What you need to do - Please print exactly the lines from the one containing "Task: Open the West Coast group entry" through the last line of the records, and only those. Leave out any pictures.

Data shown -
-=-=-=-=-
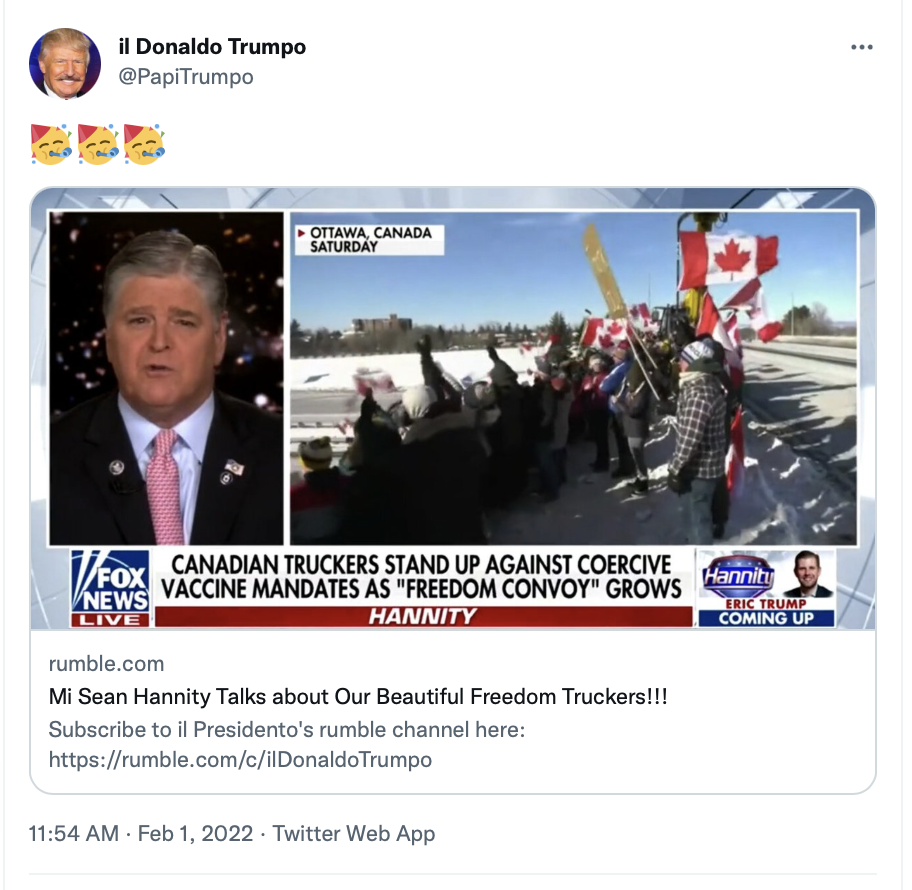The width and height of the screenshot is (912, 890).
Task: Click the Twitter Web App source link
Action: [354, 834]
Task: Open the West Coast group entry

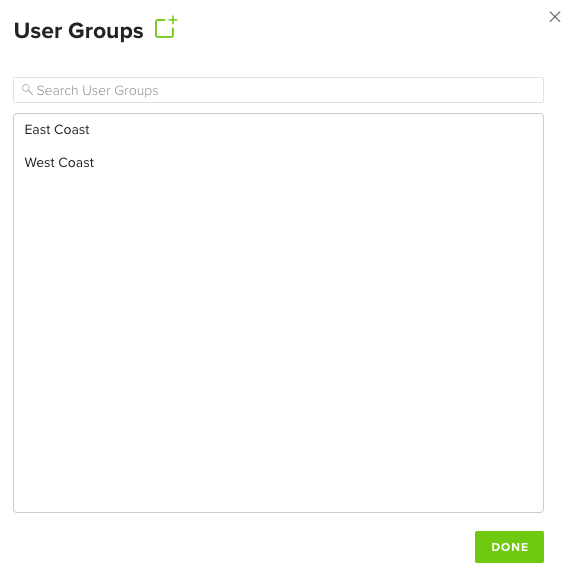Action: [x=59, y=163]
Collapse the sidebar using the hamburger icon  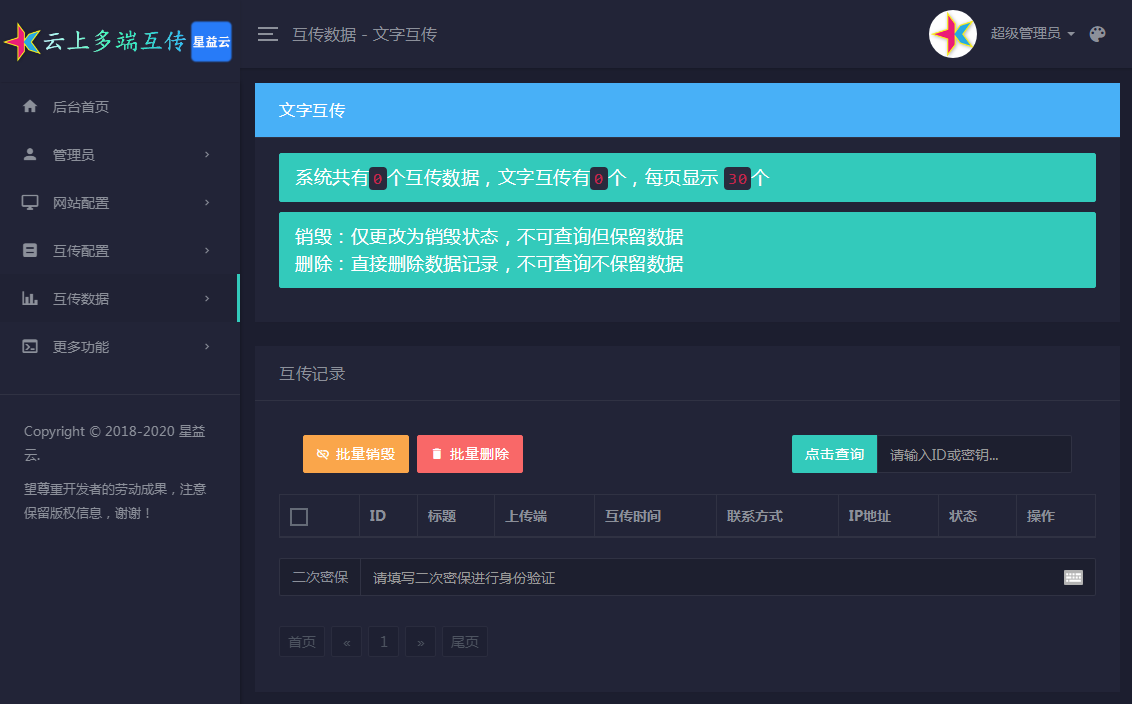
-=-=-=-=-
Task output -
Task: Open the West Coast group entry

Action: [x=59, y=163]
Collapse the sidebar using the hamburger icon  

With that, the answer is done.